SELECT

Index

SELECT is a syntax used to find, filter, and manipulate data from various tables in Machbase.

SELECT Syntax

select_stmt UNION ALL select_stmt
SELECT target_list FROM TableList WHERE Condition GROUP BY Expr ORDER BY Expr [Desc] HAVING Expr SERIES BY Expr LIMIT N[,N] DURATION TimeExpr;

SET OPERATOR

Used when receiving the results of multiple Select queries as a single query result. Machbase supports only the UNION ALL set operator. The set operator can be executed only if the left and right Select statements are (1) the same or compatible types, (2) the number of query results is the same, and if any of the two conditions does not match, they are treated as errors.

Data type conversion and compatibility verification are performed based on the following criteria.

  • Signed integer types and unsigned integer types are not compatible.
  • The integer type is compatible with the real type, and the query result is converted to the real type and returned.
  • Character types are compatible with different lengths.
  • IPv6 type and IPv4 type are not compatible.
  • Of the two SELECT statements, the column name of the left query is always used.

Examples

SELECT i1, i2 FROM table_1
UNION ALL
SELECT c1, c2 FROM table_2

TARGET LIST

This is a list of columns or subqueries targeted by the Select statement .

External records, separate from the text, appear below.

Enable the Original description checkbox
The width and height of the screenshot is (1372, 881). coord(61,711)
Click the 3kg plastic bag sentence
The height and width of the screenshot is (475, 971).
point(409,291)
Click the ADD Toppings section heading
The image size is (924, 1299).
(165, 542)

The subquery used in the target list is treated as an error if it has two or more values ​​or two or more result columns, such as a subquery used in the WHERE clause.

SELECT i1, i2 ...
SELECT i1 (Select avg(c1) FROM t1), i2 ...

CASE statement

CASE <simple_case_expression|searched_case_expression> [else_clause] END
 
simple_case_expression ::=
    expr WHEN comparison_expr THEN return_expr
        [WHEN comparison_expr THEN return_expr ...]
 
searched_case_expression ::=
    WHEN condtion_expr THEN return EXPR [WHEN condtion_expr THEN return EXPR ...]
 
else_clause ::=
    ELSE else_value_expr

This is an expression that supports the IF … THEN … ELSE block of a typical programming language. simple_case_expression is executed in the form of return_expr when one column or expression is equal to the value of comparison_expr followed by when, and this when … then clause can be repeated as many times as desired.

searched_case_expression does not specify an expression after CASE but describes a conditional clause that includes a comparison operator in the when clause. If the result of each comparison operation is true, then the value of the then clause is returned. The else clause returns else_value if the value of the when clause is not satisfied (even if the expression is NULL).

select * from t1;
I1          I2         
---------------------------
2           2          
1           1          
[2] row(s) selected.
 
select case i1 when 1 then 100 end from t1;
case i1 when 1 then 100 end
------------------------------
NULL       
100        
[2] row(s) selected.

In the simple_case_expression example, if the value of the i1 column is 2, NULL is returned.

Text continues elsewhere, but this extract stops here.